▶ **Challenges**:
[A] According to the article on Conor McGregor, who won the UFC 85 headline bout, and how?
[B] Carry the article on Conor McGregor's memorable moments forward from its final sentence.

▶ **Reading passage**:

Intrigued, White told UFC matchmakers to sign the 24-year-old McGregor, who at the time held the Cage Warriors lightweight and featherweight titles.

Once in the UFC, it didn’t take McGregor long to make his presence felt both inside and outside the octagon. Equally talented in the cage or on the mic, McGregor has become the UFC’s biggest star.

He parlayed that star power into an Aug. 26 boxing match against undefeated multi-time boxing champion Floyd Mayweather, a matchup that could earn McGregor a nine-figure payday.

Before McGregor and Mayweather meet at T-Mobile Arena in Las Vegas, here are 10 of McGregor’s most memorable outside-the-cage moments.

10. ‘Chuck!’

Chuck Liddell and a young Conor McGregor

On June 7, 2008, more than 15,000 fans entered The 02 in London to witness UFC 85. The event was headlined by a catchweight bout between Thiago Alves and Matt Hughes. Alves won the contest by TKO in the second round, blasting Hughes with a flying knee.

One of the people in attendance that night was former UFC light heavyweight champion and future UFC Hall of Famer Chuck Liddell. At some point during the event, a young Irish fighter, with a 2-0 record, shouted Liddell’s name and grabbed a selfie with the seemingly stunned Liddell. That young fighter was McGregor.

(McGregor was 19 at the time the photo was taken, not 16 as he indicated in his 2014 post.)

9. Welcome to the big stage

Conor McGregor vs. Marcus Brimage

McGregor made his UFC debut at UFC on FUEL TV 9. He fought on the untelevised Facebook prelims that night and earned a TKO win over Marcus Brimage. A few hours after that victory, McGregor appeared at the post-fight news conference – a rarity for a preliminary card fighter.

Resplendent in a gray suit and bowtie, McGregor was practically giddy after he learned he had won the “Knockout of the Night” bonus.

“To be honest, I don’t know what’s going on here,” McGregor said. “I’m just up here hearing $60,000. I’m just thinking of what I’m going to spend it on. Maybe a nice car and some suits or something, some custom-made suits. I don’t know.

“Just last week I was collecting the social welfare. I was in there saying to them, ‘I don’t know what’s going to happen. I’m signed to the UFC. I don’t know. Blah, blah, blah.’ Now I suppose I’m just going to have to tell them, ‘(Expletive) off!’”

8. Mystic Mac

Conor McGregor vs. Dustin Poirier

UFC 178 marked the first time McGregor fought in Las Vegas. A large contingent of Irish fans witnessed McGregor dispatch Dustin Poirier at the 1:46 mark of the first round that night via strikes. After the fight, McGregor reminded everyone he had predicted a first-round knockout.

▶ **Data shown**:
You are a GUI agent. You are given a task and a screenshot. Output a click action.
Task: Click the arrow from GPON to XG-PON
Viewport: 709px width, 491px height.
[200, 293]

▶ **Answers to the exercises**:
[A] Thiago Alves won by a second-round TKO over Matt Hughes, finishing him with a flying knee.

[B]
“I said I’d knock him out in the first round, and I knocked him out in the first round,” McGregor told UFC commentator Joe Rogan during his post-fight speech. “You can call me ‘Mystic Mac,’ because I predict these things.”

And with those words, McGregor guaranteed he would be asked for a prediction at every one of his pre-fight press conferences.

Since the birth of “Mystic Mac,” McGregor has been correct in his pre-fight predictions for first-round finishes of Chad Mendes and Jose Aldo, but he’s been incorrect on Dennis Siver (second-round TKO), both Nate Diaz bouts (submission loss and majority decision win), and his win over Eddie Alvarez (second-round TKO).

As for the Mayweather fight, McGregor has predicted a knockout victory inside four rounds.

7. Might as well jump

Conor McGregor and Jose Aldo

McGregor headlined his first American event at UFC Fight Night 59. At the time, McGregor was the No. 7 featherweight in the USA TODAY Sports/MMAjunkie MMA featherweight rankings. His opponent that night was the unranked Siver.

McGregor finished Siver in the second round with strikes on the ground. He walked around the cage for a moment, then sprinted from the middle of the octagon and vaulted over the cage to confront then-champion Jose Aldo, who was sitting with his family. The meeting was brief. McGregor screamed into Aldo’s face, and Aldo replied with a smile.

After the fight McGregor addressed the situation.

“I don’t know,” McGregor said. “I just saw his skinny Brazilian head, and I knew they were filming him over there. ‘What’s he doing there, sitting front row?’

“They thought I was going to see my girlfriend. They must’ve thought I was a romantic. But I was going to kill that little Brazilian. But Pat, Lorenzo (Fertitta’s) right hand, intervened. And thankfully – because I like money. When fights happen outside the octagon, they take your money. And I want to keep my money.”

6. “Red Panty Night”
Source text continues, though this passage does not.